A huge drain on data scientists and enterprise IT is data movement and replication. Whatever solution you are a part of, try and assure the client that you’ll work with the data where it is, and not have to migrate, template, or transform it into another datastore. If you look at the IRS’ roster of datastores, you’d be baffled by the number of copies, technologies and dataflow that happens across the enterprise. Don’t add another line to that list. Tap into where the data is, and you’ll be delivering a solution way faster than if you had to do a migration. If you’re thinking cloud, try cloudish (a cloud platform installed on on-prem servers) to get around strict government security protocols. If you’re thinking that the client’s data store is too legacy to work with your solution, then go with another solution. Data is way more valuable than your ML solution, so you must meet data where it lies and on data’s terms.

That’s not to say that you’ll have a space-free solution. Your factor engineering stage will need near-line storage, and you’ll of course need lots of model storage if you’ll be versioning the weights and balances of neural networks. Also, be prepared to store your output and logging in legacy systems.

Machines learn, but you may not

Training an ML model is not the same as investigating a problem. Once the model is trained and generalized, it can make predictions that minimize prediction error. It doesn’t explain how the process works in the real world.

For example, we know that CNN’s (convolutional neural networks) are very good at assigning categorical labels to images (label an image of a cat, ‘cat’, even find the cat in the image and the dog in the image and draw a box around each). This is awesome. But it doesn’t explain how we humans do it. Our consciousness, the relationship between word and image and the ways we identify images are still questions of neurology, linguistics and psychology. Some people are mistaken that when you train an ML model to make accurate predictions, that you’ve ‘solved’ a problem. You have offered a solution that is very helpful, but you haven’t learned much purely from the training.

The pre-training analysis where you dive through metadata searching for the proper factors, labeling data, and then evaluating multiple models with different inputs and hyperparameters is where the actual human understanding happens.

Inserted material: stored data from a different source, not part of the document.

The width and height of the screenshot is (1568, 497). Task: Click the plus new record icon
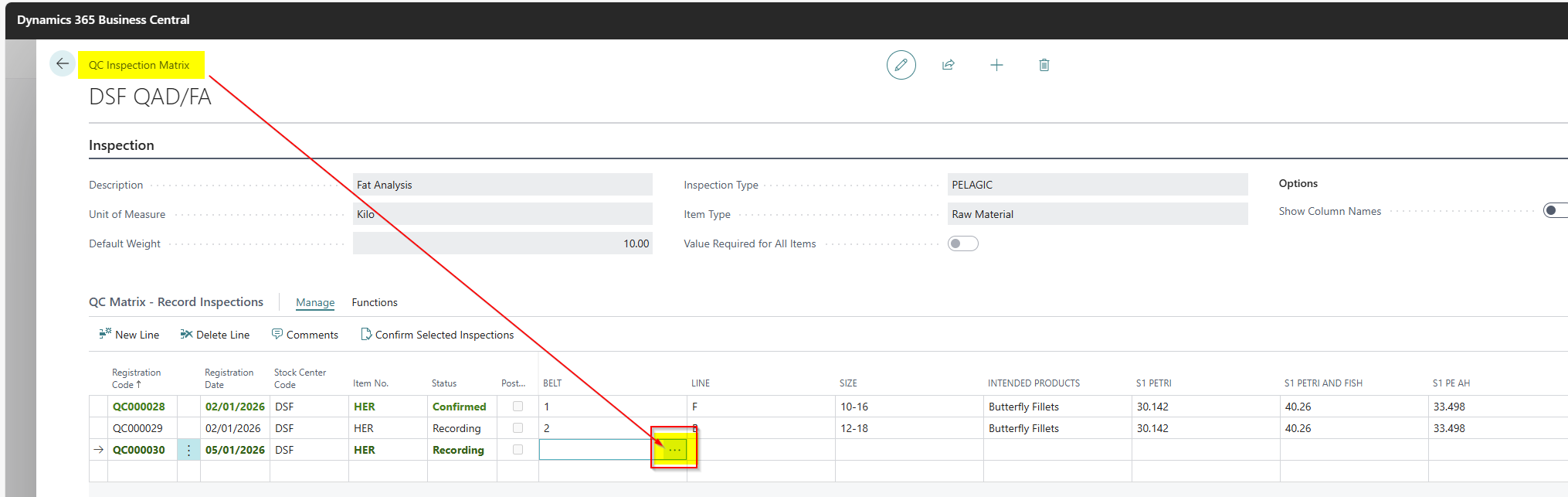coord(996,65)
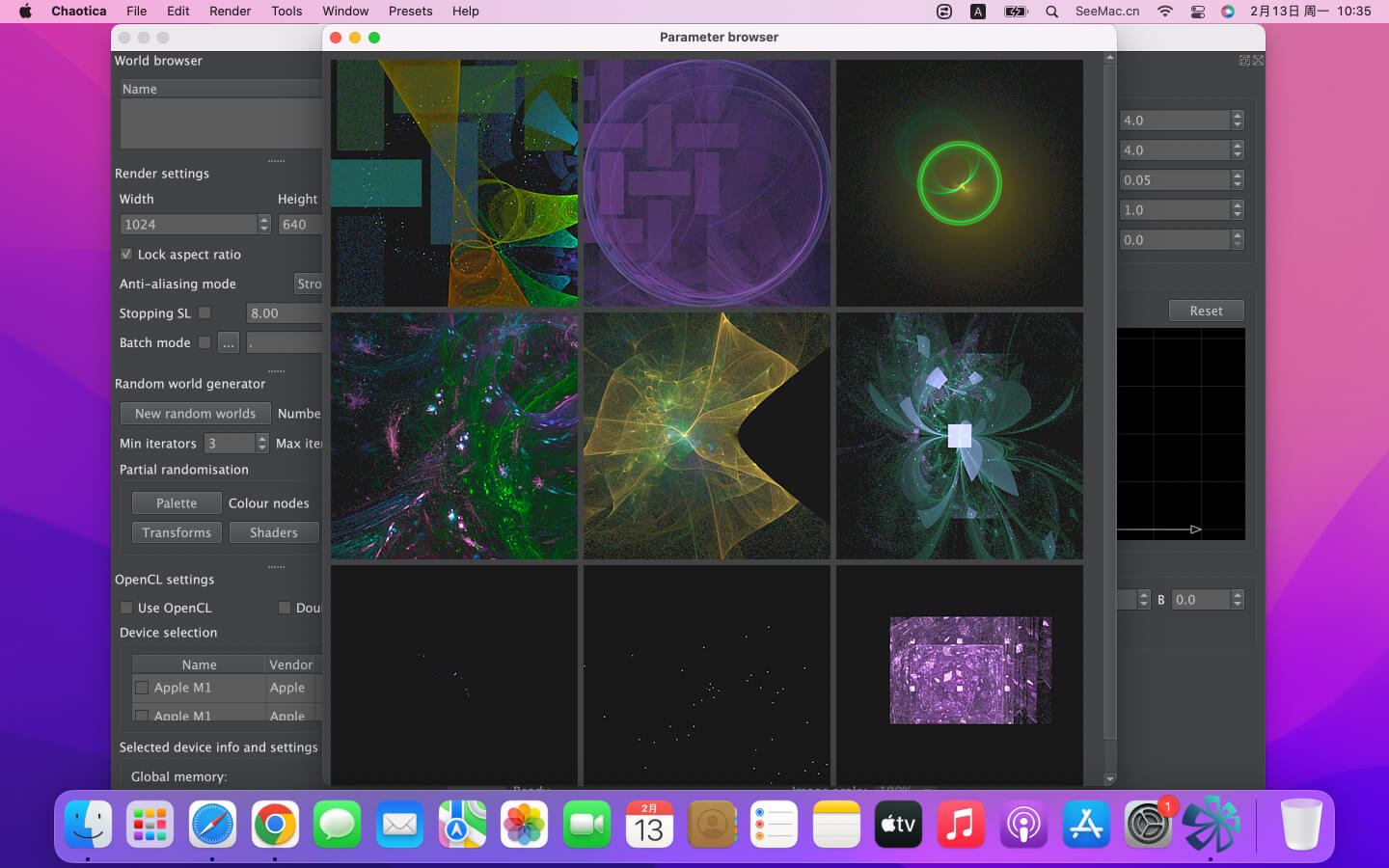This screenshot has height=868, width=1389.
Task: Open the Chaotica app icon in Dock
Action: point(1211,825)
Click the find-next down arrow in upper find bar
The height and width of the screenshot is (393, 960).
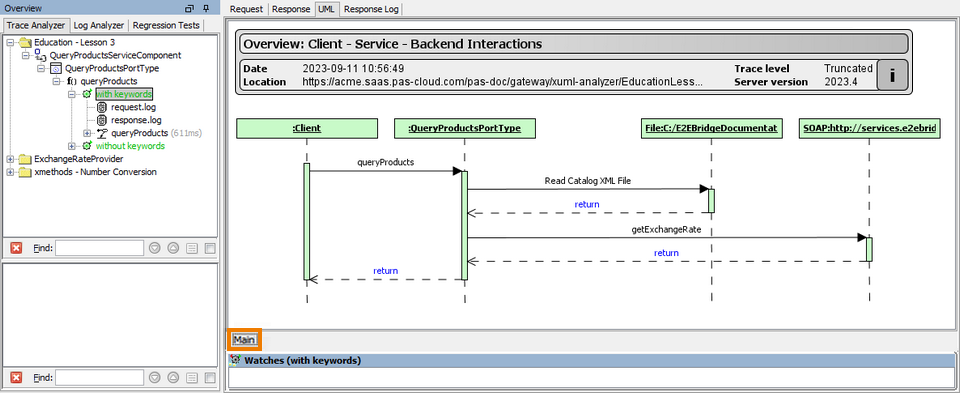point(155,248)

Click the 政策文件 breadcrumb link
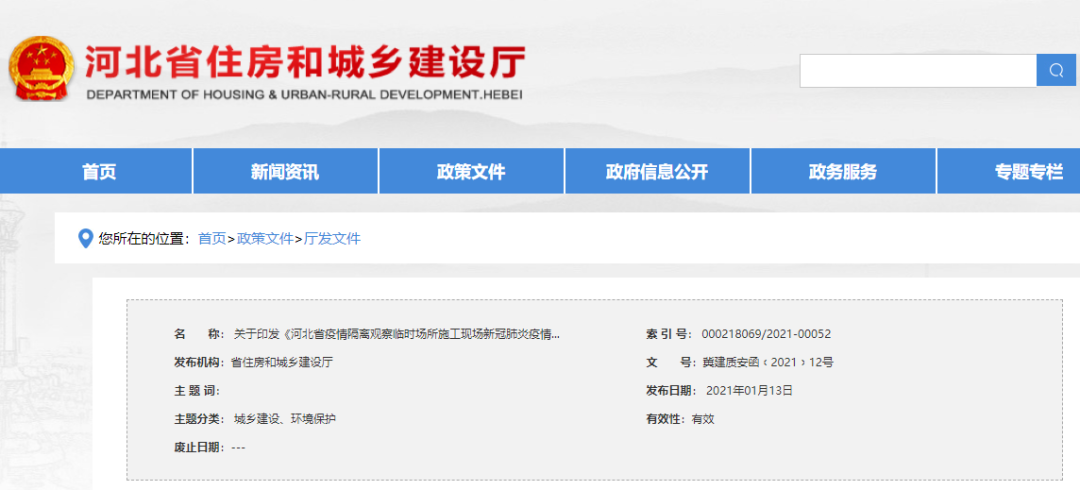pos(265,239)
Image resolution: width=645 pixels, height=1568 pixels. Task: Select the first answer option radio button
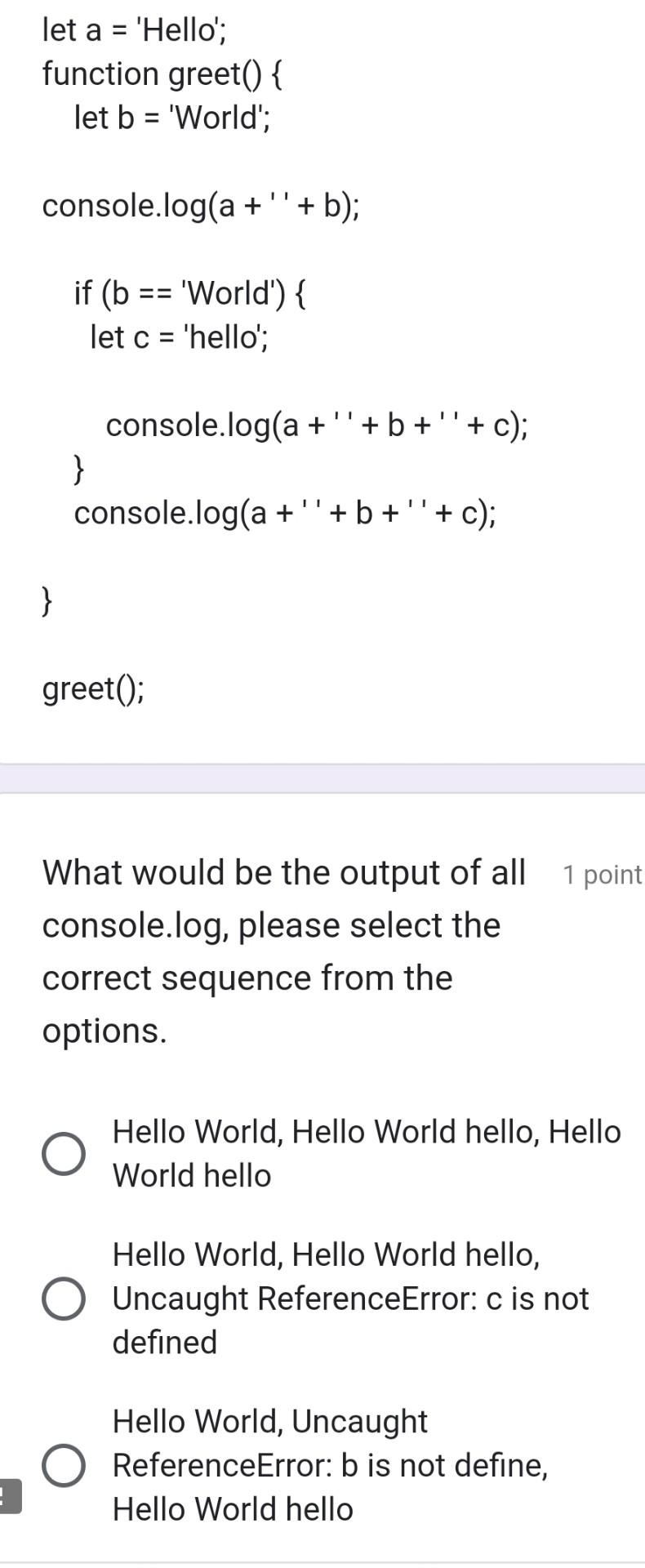(x=64, y=1153)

That’s still highly valued and will never be replaced by ML. Clients still want to know answers to questions like, ‘Why does this input data explain these outcomes so well” and they will of course want to use answers to those questions to apply their own biases and values to your model’s predictive outcomes.

Conclusions

It’s an exciting time to be in the ML services industry, and we at Brillient are really looking forward to solving complex issues with ML to help our clients achieve their missions and better serve the American people. We see ML not as a job destroyer, but instead an enhancer that will lead to more jobs, more opportunity and better employee satisfaction with ML assistance.